A new algorithm that is asymptotically faster than the NFS would be a monumental achievement. The top researchers in the field have been working on it for a couple decades now, and so far no they've had no luck.
If you want to start building  a new algorithm, its best to look at the current ones first. In case anyone is interested, here is a summary of the Quadratic Sieve, the (slower) predecessor to the NFS. It uses the same ideas, but is much, much simpler (no prime ideals, rings of algebraic integers, etc., just good old integers!).

The Quadratic Sieve
Let n be the number we are attempting to factor. The gist of the QS (and the NFS) is to find x^2 = y^2 (mod n) with x and y integers. Then we may compute gcd(x - y, n) and gcd(x + y, n), which each has a high probability of being a nontrivial factor of n.
But how do we find such x and y? That is what the algorithm does.

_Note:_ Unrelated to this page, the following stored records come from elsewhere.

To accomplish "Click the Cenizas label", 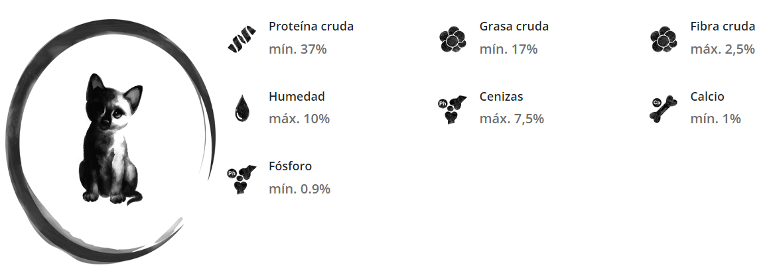I will [501, 97].
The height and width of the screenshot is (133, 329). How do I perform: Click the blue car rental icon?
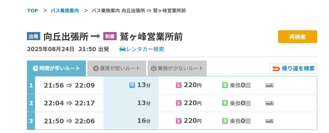coord(122,49)
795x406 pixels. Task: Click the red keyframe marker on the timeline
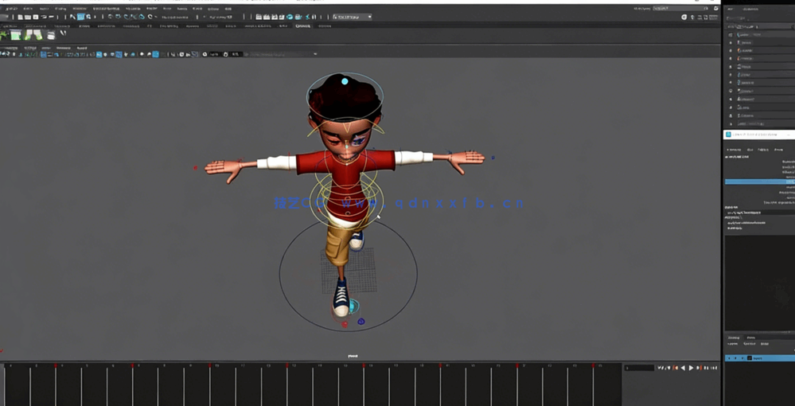pos(56,365)
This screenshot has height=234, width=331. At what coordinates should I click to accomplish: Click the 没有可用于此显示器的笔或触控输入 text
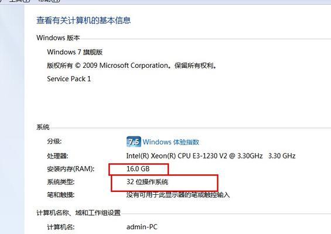tap(178, 195)
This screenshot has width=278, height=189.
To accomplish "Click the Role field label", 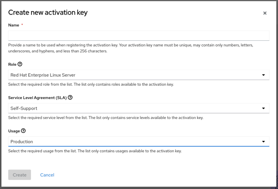I will click(12, 64).
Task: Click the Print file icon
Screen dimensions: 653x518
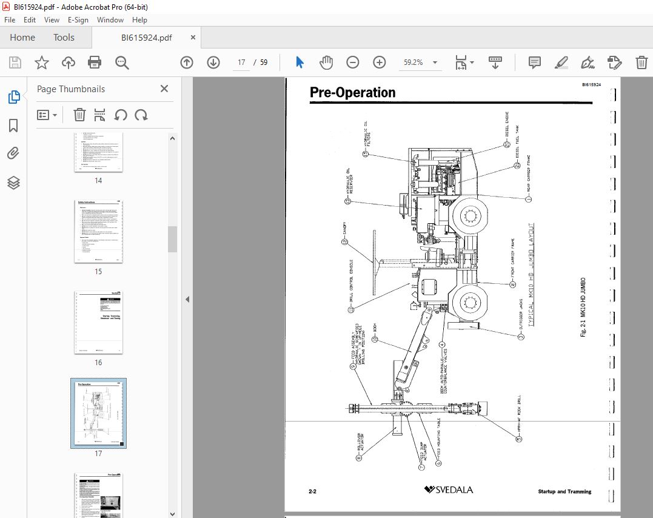Action: pos(95,62)

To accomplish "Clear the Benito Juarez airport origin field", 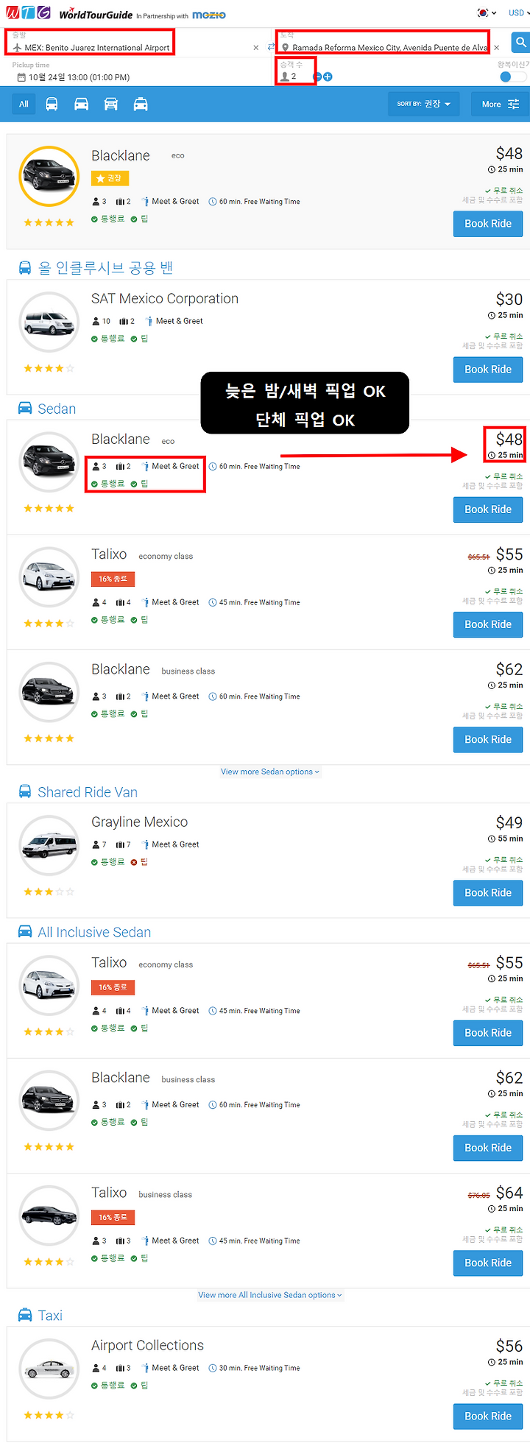I will click(255, 48).
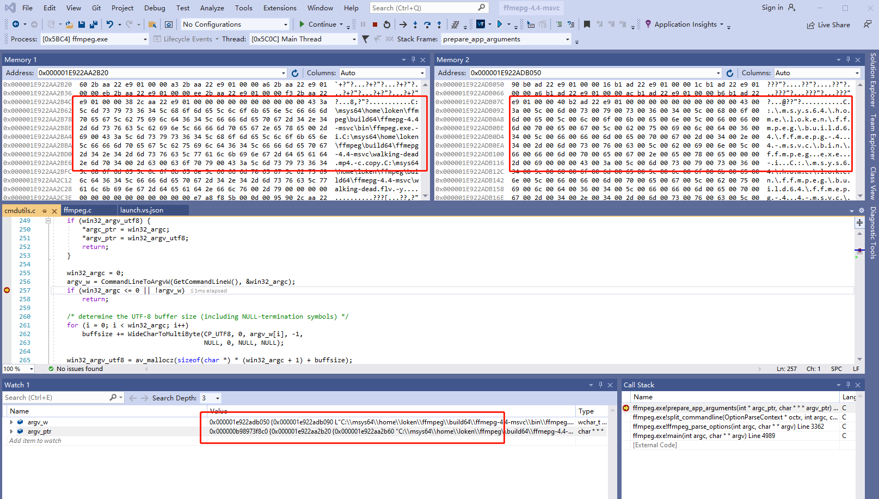The width and height of the screenshot is (879, 499).
Task: Refresh Memory 1 with the re-evaluate icon
Action: click(295, 73)
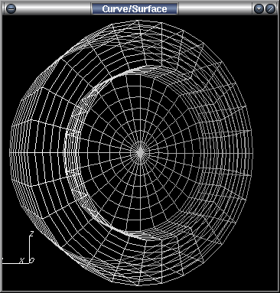Click the blank title bar area right of Curve/Surface
This screenshot has height=293, width=280.
point(216,9)
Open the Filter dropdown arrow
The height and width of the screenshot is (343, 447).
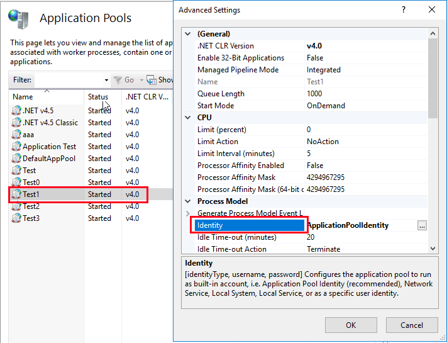pyautogui.click(x=106, y=81)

We define a factor base F = {p_1, p_2, ... p_k} to be the set of all primes less than or equal to some predetermined bound B. Let f(x) = x^2 - n. Let I be the set of integers contained in the interval [sqrt(n), sqrt(n) + M] for some predetermined bound M. Finally, we say that an integer m in I is smooth over F if all prime factors of m are in F.
Step 1: Sieving
The sieving step tries to find k integers a_1, a_2, a_3, ... a_k in I such that f(a_i) is smooth over F for all i = 1, 2, ... k. It works as follows:
*Initialize an array T to the values of f(a), where a is in the interval I.
*For each prime p in F:
    *Find solutions x0, x1 to the congruence x^2 = n (mod p) using the Shanks-Tonelli algorithm.

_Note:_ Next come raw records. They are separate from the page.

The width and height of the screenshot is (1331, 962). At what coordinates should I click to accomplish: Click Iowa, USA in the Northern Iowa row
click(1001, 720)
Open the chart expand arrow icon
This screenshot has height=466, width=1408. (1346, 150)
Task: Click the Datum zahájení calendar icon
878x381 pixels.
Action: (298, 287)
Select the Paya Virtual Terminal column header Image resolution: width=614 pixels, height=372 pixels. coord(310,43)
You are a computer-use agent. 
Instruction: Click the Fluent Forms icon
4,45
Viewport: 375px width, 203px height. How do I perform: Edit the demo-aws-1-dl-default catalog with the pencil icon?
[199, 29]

    *Divide the elements of T corresponding to x0 + t * p, x1 + t * p (t is an integer) by the largest value of p that divide them. Note that since
      x0, x1 satisfy x^2 = n (mod p), f(x0 + t * p) and f(x1 + t * p) are divisible by p. Indeed, the are the only elements of T divisible by p.
*Store the values of f corresponding to those elements of T that are now 1 into an array R. The elements of R are precisely those values of f(a) that
  are smooth over F.
Step 2: Linear algebra
*We now have {a_1, a_2, ... a_k} with f(a_i) smooth over F. We want to find a subset of the f(a_i) such that their product is a square.
*To so, write f(a_i) = p_1^e_i1 * p_2^e_i2 * ... * p_k^e_ik. Associate with a_i the binary vector A_i = (e_i1 % 2, e_i2 % 2, ... e_ik % 2). If we can 
  find a binary vector (c_1, c_2, ... c_k) such that sum (c_i * A_i) = (0, 0, 0, ...0) mod 2, we'd have our subset. This is because the product of the
  a_i corresponding to those c_i that are 1 would have the property that the exponent of each p_i is even.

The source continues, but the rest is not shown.